Text passage
——————

What about the convergence of $\int_1^\infty \frac{e^{\sin x}\sin 2x}{x}dx$?

Question

What about the convergence of $\int_1^\infty \frac{e^{\sin x}\sin 2x}{x}dx$?

Clearly, $\int_1^\infty \frac{\sin 2x}{x}dx$ is convergence, how to attack $e^{\sin x}$? $e^{\sin x}\cos x\cdot \frac{2\sin x}{x}$, oh.

Answer 1

Hint. Let $M>1$. One may first integrate by parts, \begin{align} \int_1^M \frac{e^{\sin x}\sin 2x}{x}\,dx&=2\int_1^M \frac{\cos x \:e^{\sin x}\cdot\sin x}{x}\,dx \\\\&=2\left[\frac{e^{\sin x}\cdot\sin x}{x}\right]_1^M-2\int_1^M \frac{e^{\sin x}\cdot\cos x}{x}\,dx+2\int_1^M \frac{e^{\sin x}\cdot\sin x}{x^2}\,dx \end{align} As $M \to \infty$, it is not hard to see that the integrated part and the latter integral converge.

——————

Data excerpt
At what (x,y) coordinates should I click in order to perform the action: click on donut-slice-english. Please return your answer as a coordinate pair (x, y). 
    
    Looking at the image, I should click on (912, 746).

——————

Assignment
Rewrite the convergence discussion between "Hint. Let $M>1$." and "latter integral converge.", inclusive, replacing "integrated part" with "boundary term".

Output of the task
Hint. Let $M>1$. One may first integrate by parts, \begin{align} \int_1^M \frac{e^{\sin x}\sin 2x}{x}\,dx&=2\int_1^M \frac{\cos x \:e^{\sin x}\cdot\sin x}{x}\,dx \\\\&=2\left[\frac{e^{\sin x}\cdot\sin x}{x}\right]_1^M-2\int_1^M \frac{e^{\sin x}\cdot\cos x}{x}\,dx+2\int_1^M \frac{e^{\sin x}\cdot\sin x}{x^2}\,dx \end{align} As $M \to \infty$, it is not hard to see that the boundary term and the latter integral converge.